What you should do: Every line from the first record below down to the line that includes "Go to the Hotkeys settings tab" must be reproduced exactly; the pictures are not.

Information shown:
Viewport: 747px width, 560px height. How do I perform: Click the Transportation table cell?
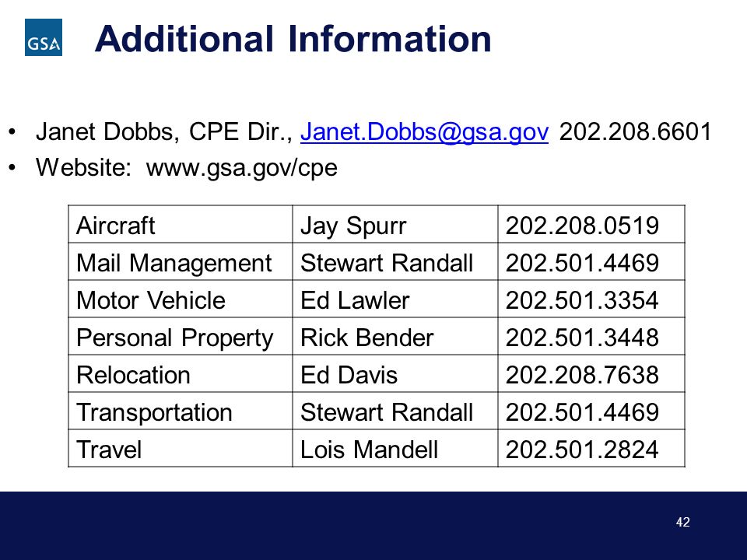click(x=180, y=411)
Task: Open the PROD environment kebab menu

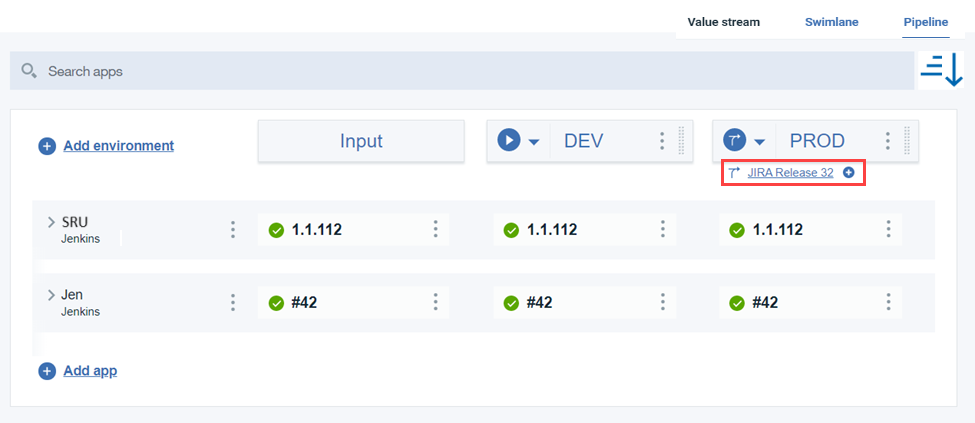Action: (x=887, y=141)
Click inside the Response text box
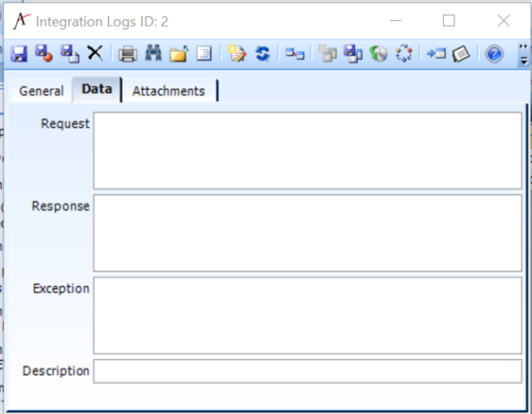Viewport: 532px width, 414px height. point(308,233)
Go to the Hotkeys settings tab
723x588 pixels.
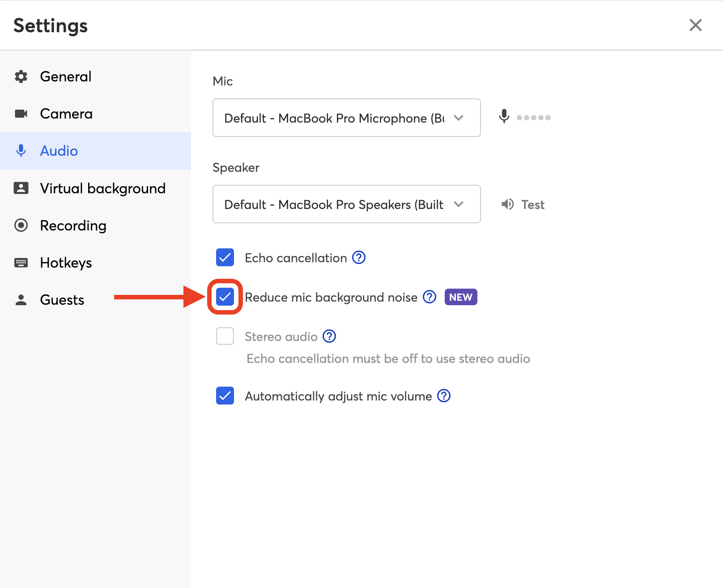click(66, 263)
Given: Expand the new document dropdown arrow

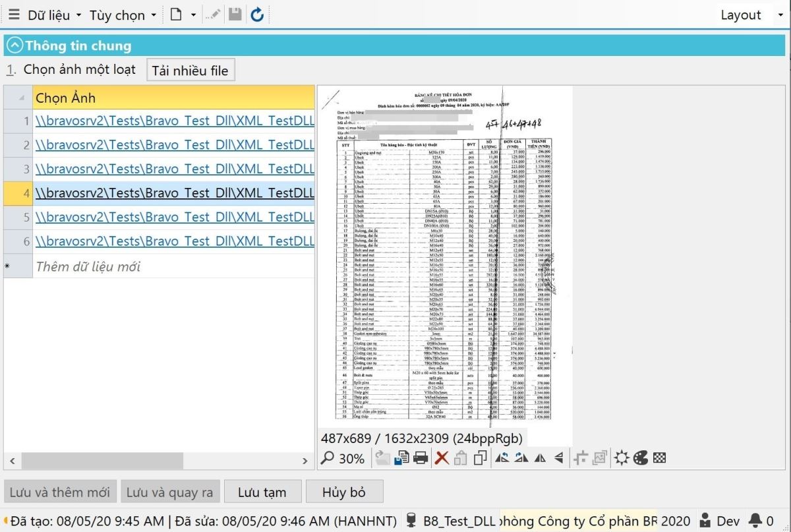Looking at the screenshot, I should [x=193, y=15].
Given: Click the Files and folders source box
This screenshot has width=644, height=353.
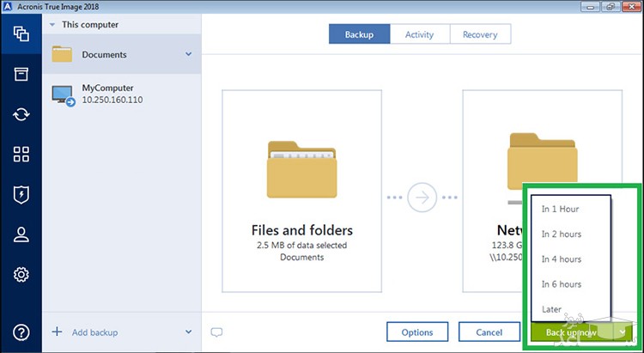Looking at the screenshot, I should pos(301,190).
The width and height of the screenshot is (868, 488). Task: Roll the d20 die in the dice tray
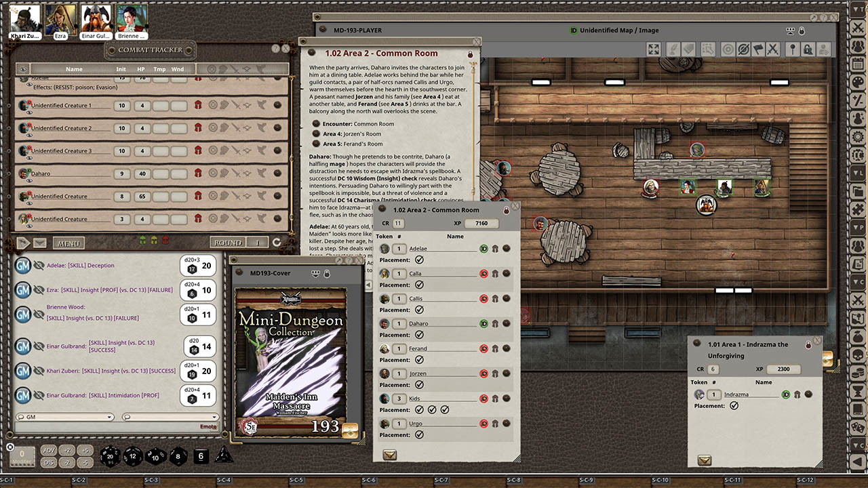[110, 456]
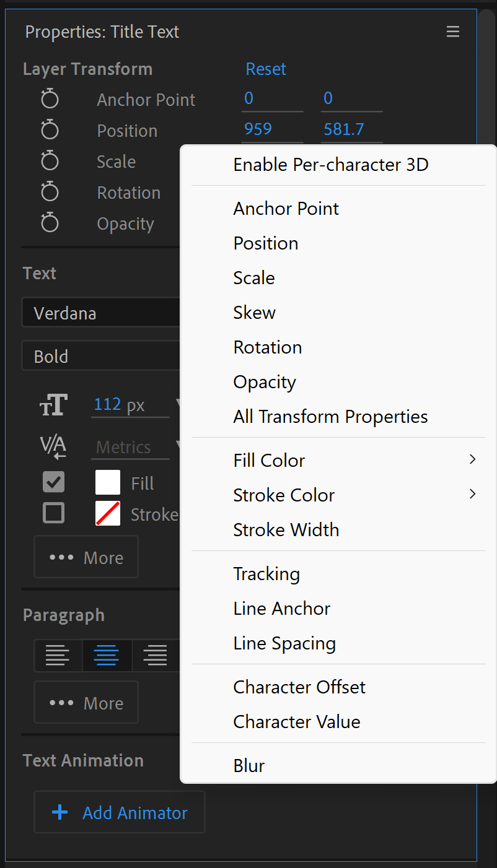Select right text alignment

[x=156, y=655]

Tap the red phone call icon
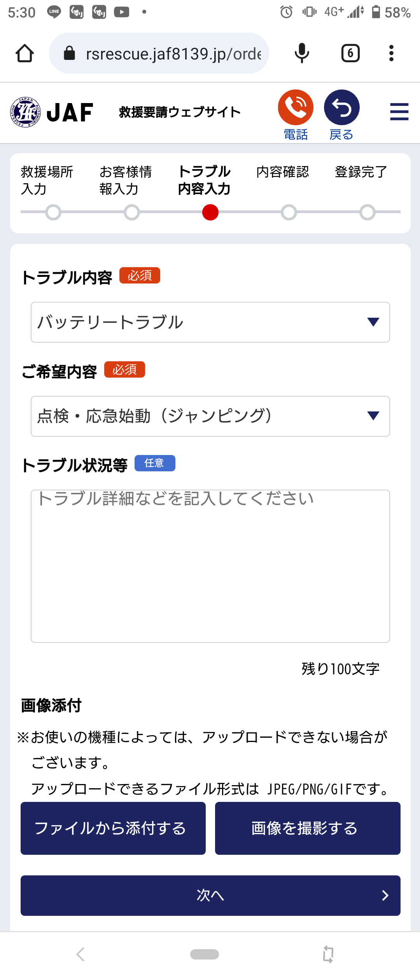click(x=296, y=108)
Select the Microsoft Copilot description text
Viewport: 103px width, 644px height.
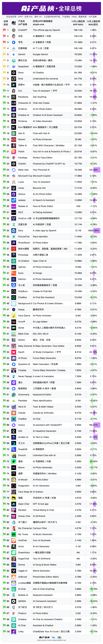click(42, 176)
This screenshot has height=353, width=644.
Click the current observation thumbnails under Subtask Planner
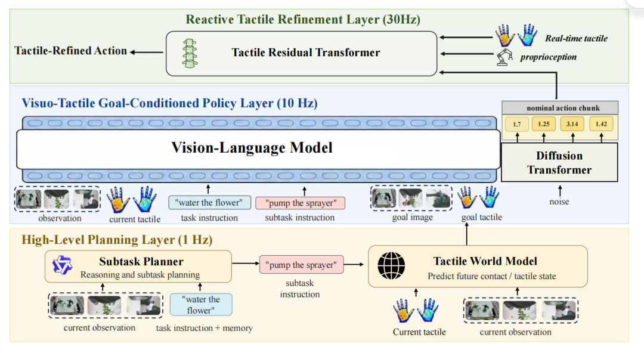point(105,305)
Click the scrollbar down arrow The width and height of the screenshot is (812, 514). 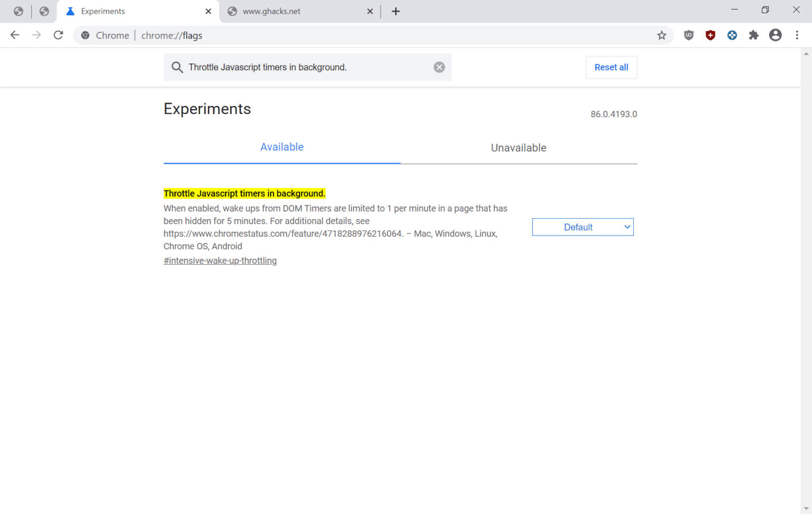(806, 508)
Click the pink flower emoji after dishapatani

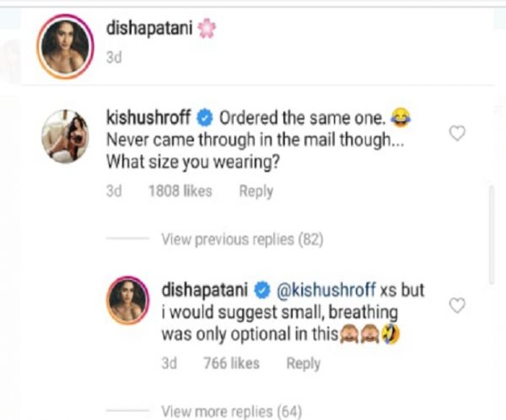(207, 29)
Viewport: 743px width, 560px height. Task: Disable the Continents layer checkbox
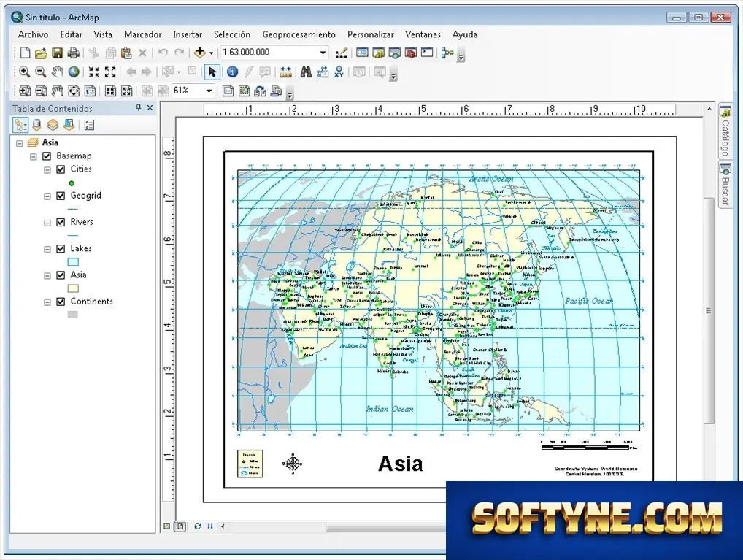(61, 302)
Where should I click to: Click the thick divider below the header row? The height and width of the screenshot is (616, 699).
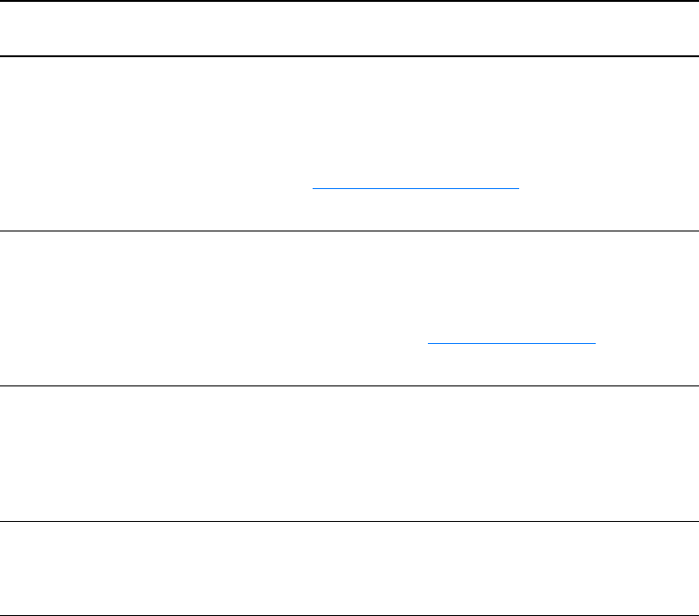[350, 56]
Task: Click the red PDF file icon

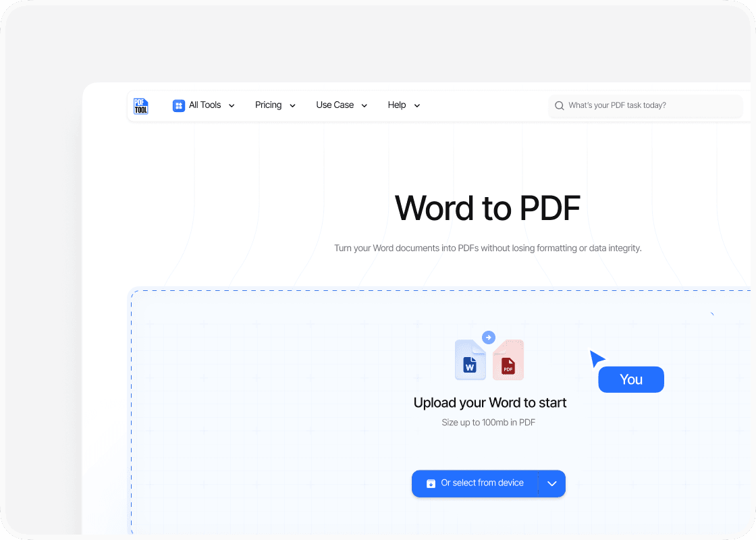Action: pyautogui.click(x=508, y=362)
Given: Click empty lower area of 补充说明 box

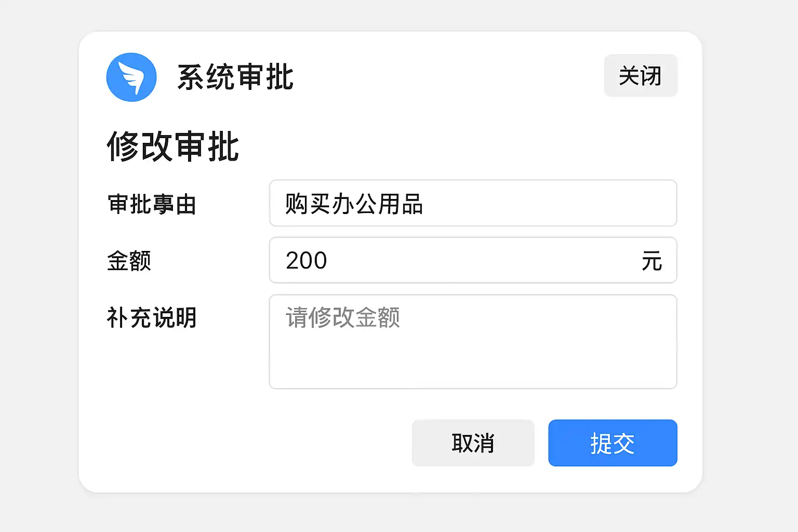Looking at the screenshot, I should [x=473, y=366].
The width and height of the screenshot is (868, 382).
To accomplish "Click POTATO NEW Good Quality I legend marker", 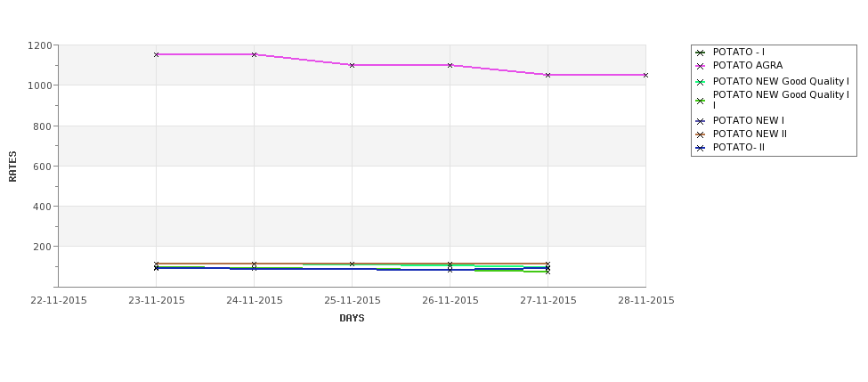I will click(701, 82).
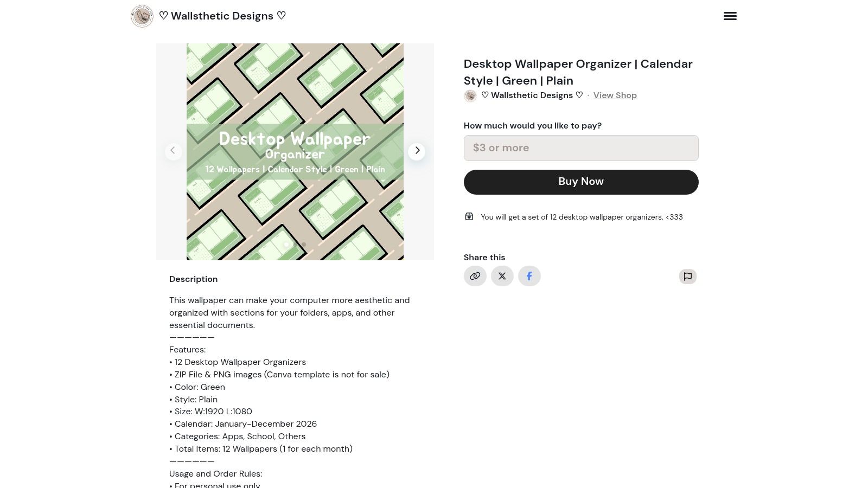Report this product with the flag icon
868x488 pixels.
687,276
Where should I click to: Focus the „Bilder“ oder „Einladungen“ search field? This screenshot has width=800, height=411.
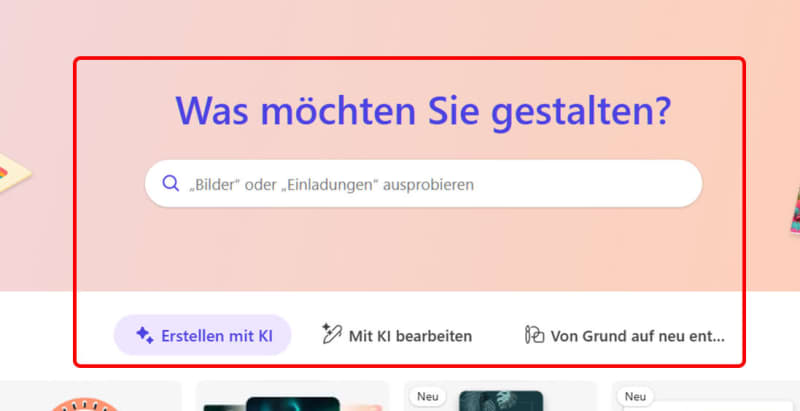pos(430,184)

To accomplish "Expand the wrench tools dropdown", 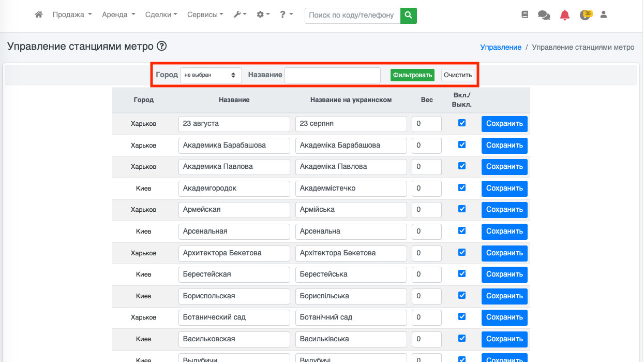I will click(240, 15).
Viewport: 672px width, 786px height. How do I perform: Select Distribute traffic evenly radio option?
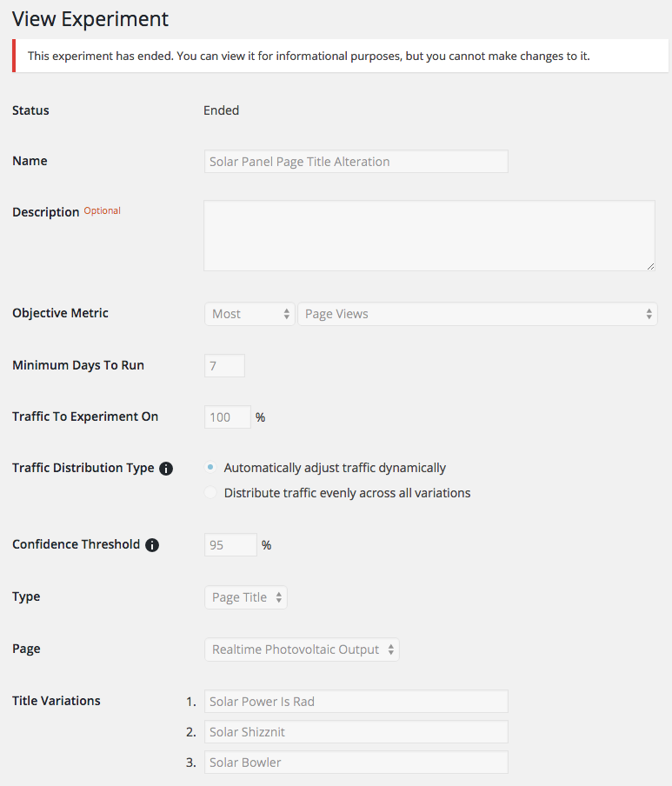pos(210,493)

Exercise output:
Viewport: 747px width, 560px height. How do I perform: Click the Transportation table cell?
click(x=180, y=411)
Task: Open the PROD environment kebab menu

Action: (x=887, y=141)
Click inside the Response text box
Viewport: 532px width, 414px height. point(308,233)
Go to the Hotkeys settings tab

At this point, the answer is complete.